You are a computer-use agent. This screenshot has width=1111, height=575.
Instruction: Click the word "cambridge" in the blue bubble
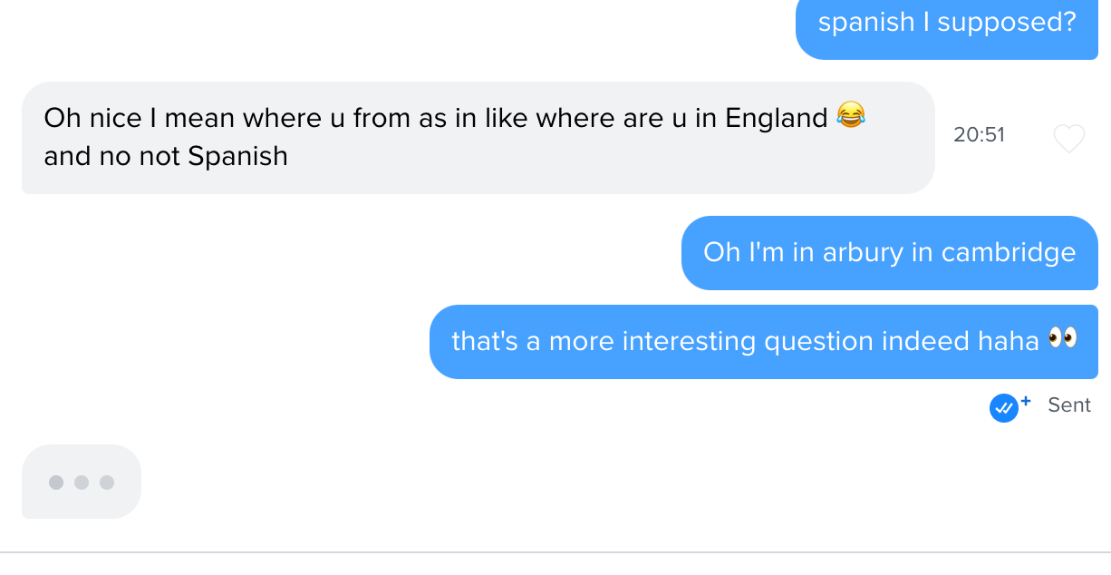click(1009, 252)
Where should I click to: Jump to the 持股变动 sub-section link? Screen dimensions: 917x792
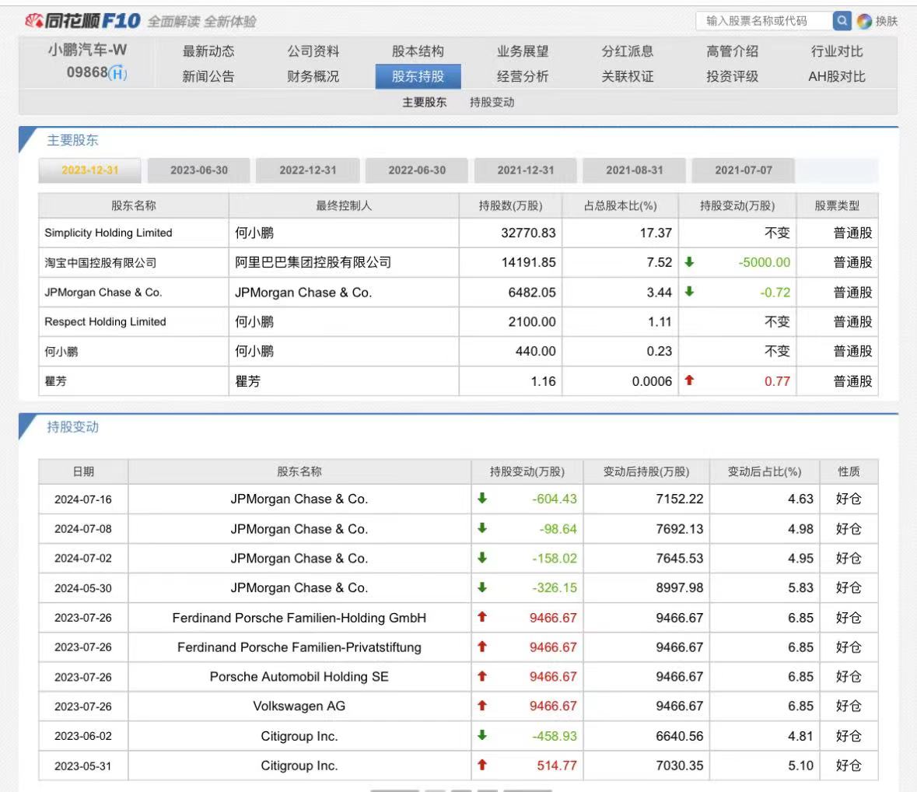tap(492, 103)
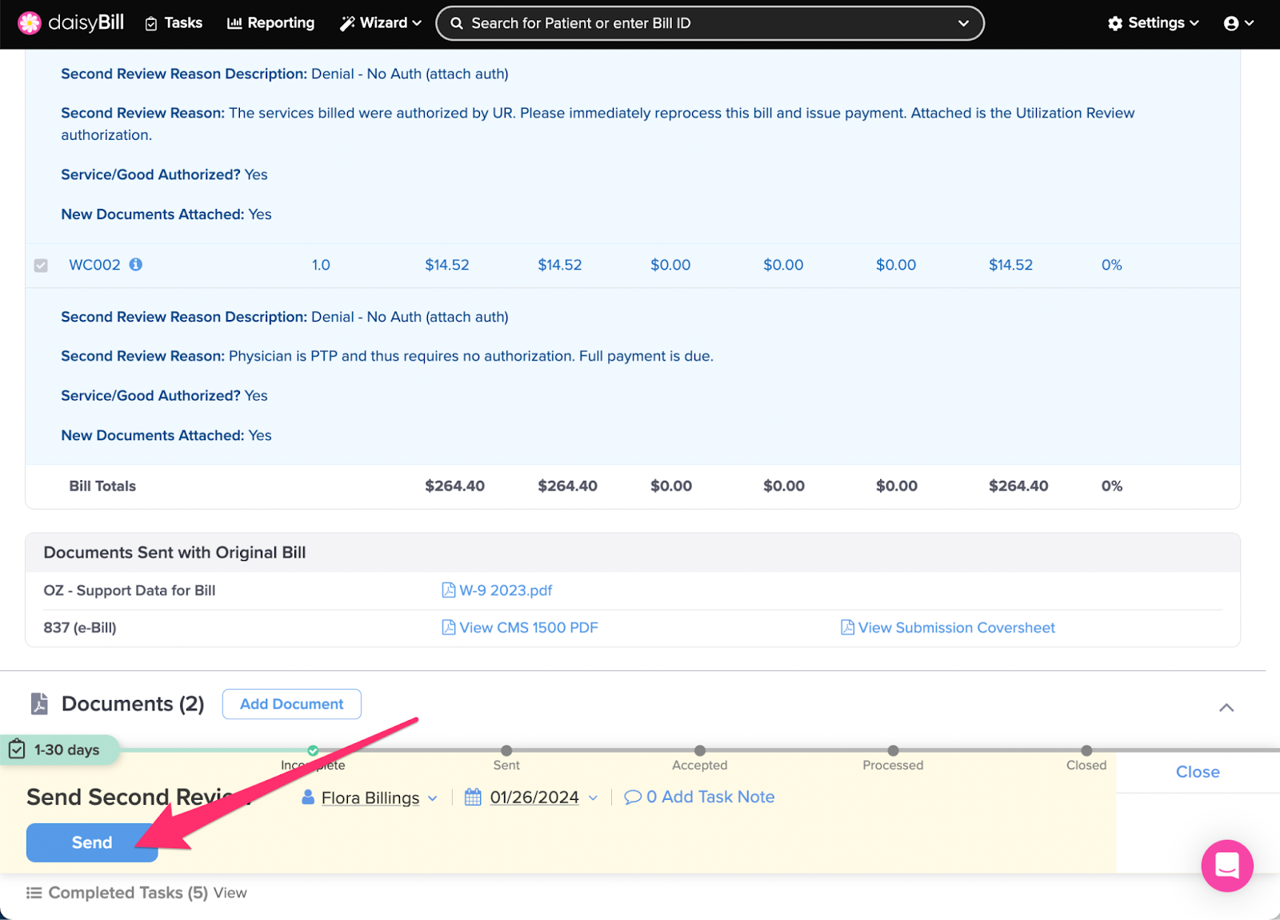
Task: Collapse the Documents section chevron
Action: [1226, 707]
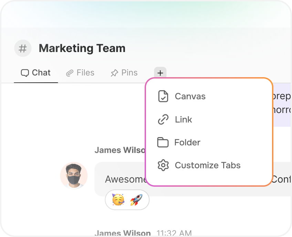The image size is (292, 237).
Task: Toggle the rocket emoji reaction
Action: pos(136,200)
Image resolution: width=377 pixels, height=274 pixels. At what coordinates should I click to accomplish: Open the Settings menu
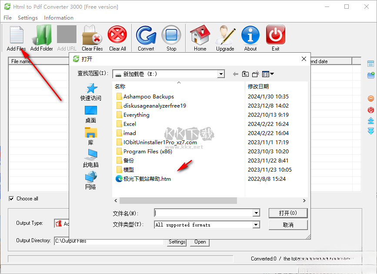click(27, 18)
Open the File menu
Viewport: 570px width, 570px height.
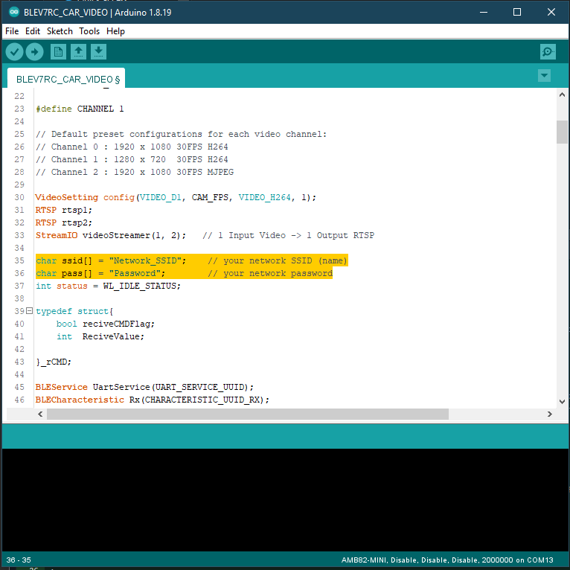[12, 31]
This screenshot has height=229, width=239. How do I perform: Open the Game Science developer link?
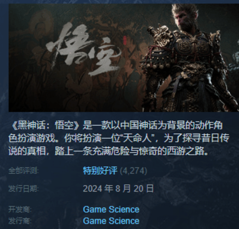111,209
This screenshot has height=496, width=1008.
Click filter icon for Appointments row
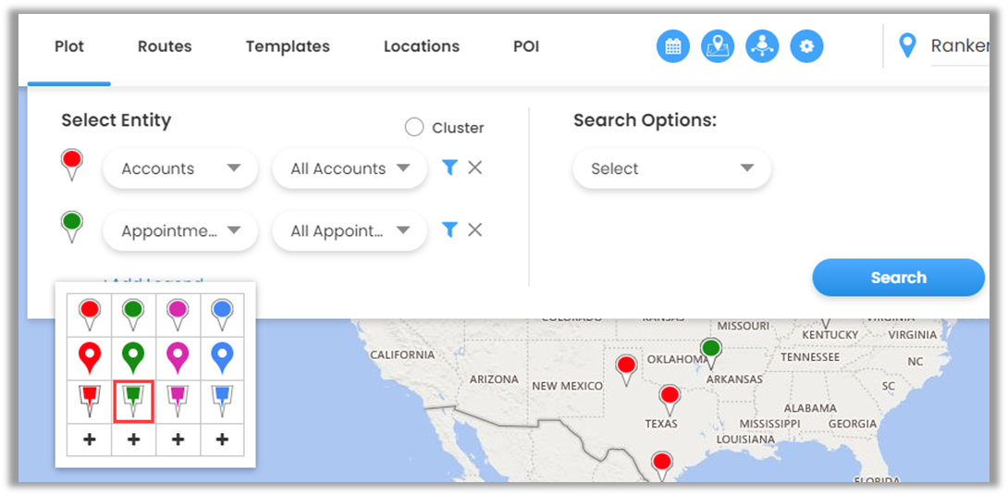pos(449,229)
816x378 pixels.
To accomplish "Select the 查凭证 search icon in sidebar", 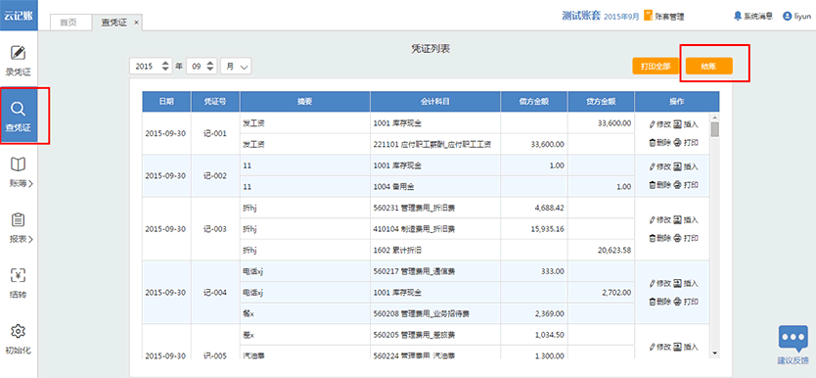I will click(x=19, y=109).
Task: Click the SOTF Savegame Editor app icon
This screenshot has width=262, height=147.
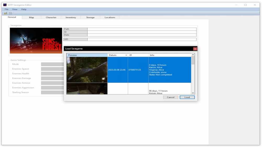Action: pos(5,5)
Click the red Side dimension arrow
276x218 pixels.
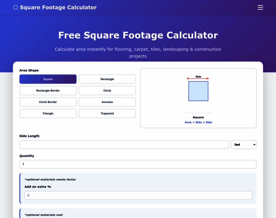pyautogui.click(x=198, y=78)
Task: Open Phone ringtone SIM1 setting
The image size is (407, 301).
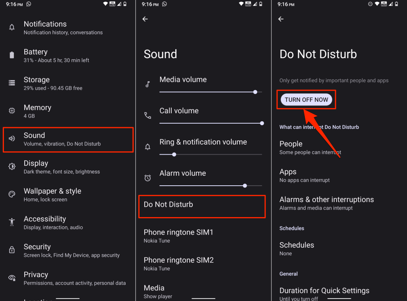Action: click(x=178, y=236)
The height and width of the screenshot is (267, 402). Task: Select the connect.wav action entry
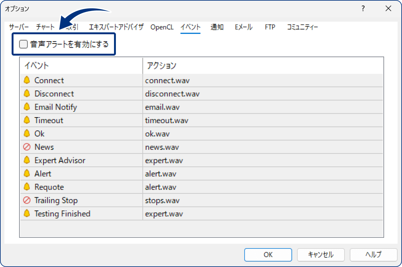[x=167, y=80]
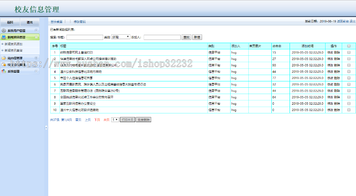Open the page number dropdown in pagination
The height and width of the screenshot is (196, 356).
[x=115, y=119]
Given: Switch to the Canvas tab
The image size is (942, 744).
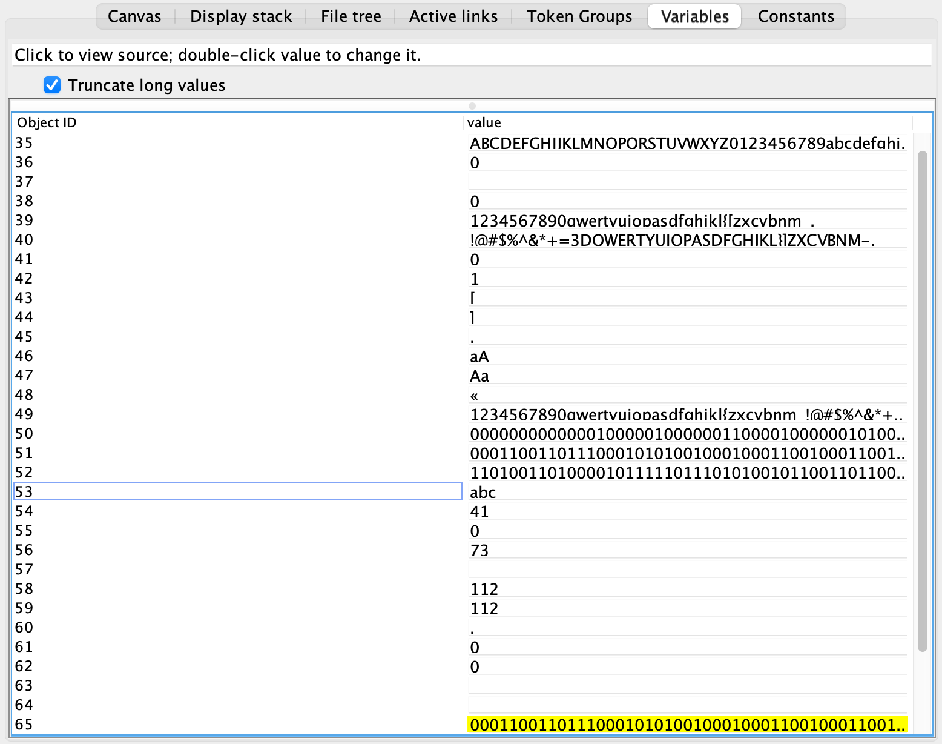Looking at the screenshot, I should pyautogui.click(x=134, y=16).
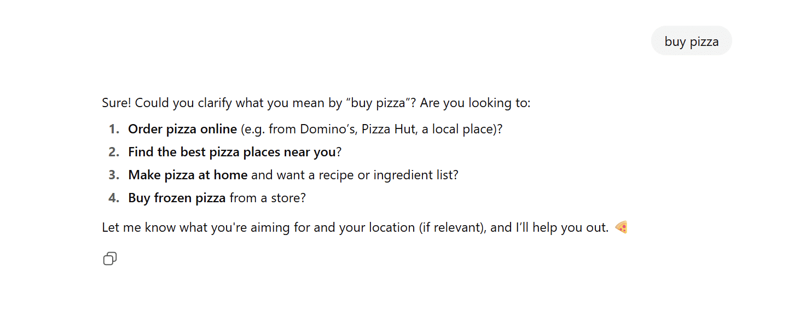The width and height of the screenshot is (800, 317).
Task: Click the list number 1 marker
Action: point(114,129)
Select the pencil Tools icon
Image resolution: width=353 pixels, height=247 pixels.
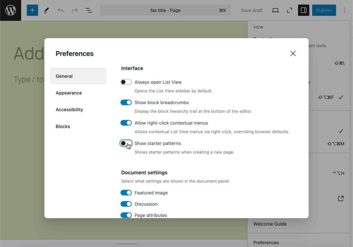pyautogui.click(x=46, y=10)
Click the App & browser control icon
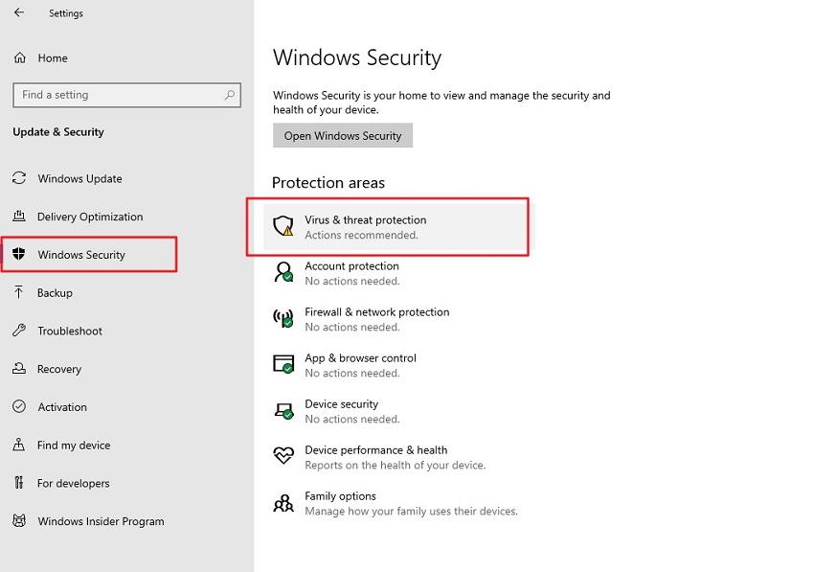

■ Action item ■
All lines from the line with "Select the pencil Tools icon" through the final line of the listing are to be printed exactly, both ends included; the pictures are not.

■ Answer space ■
Select the pencil Tools icon
Image resolution: width=353 pixels, height=247 pixels.
pyautogui.click(x=46, y=10)
Click the App & browser control icon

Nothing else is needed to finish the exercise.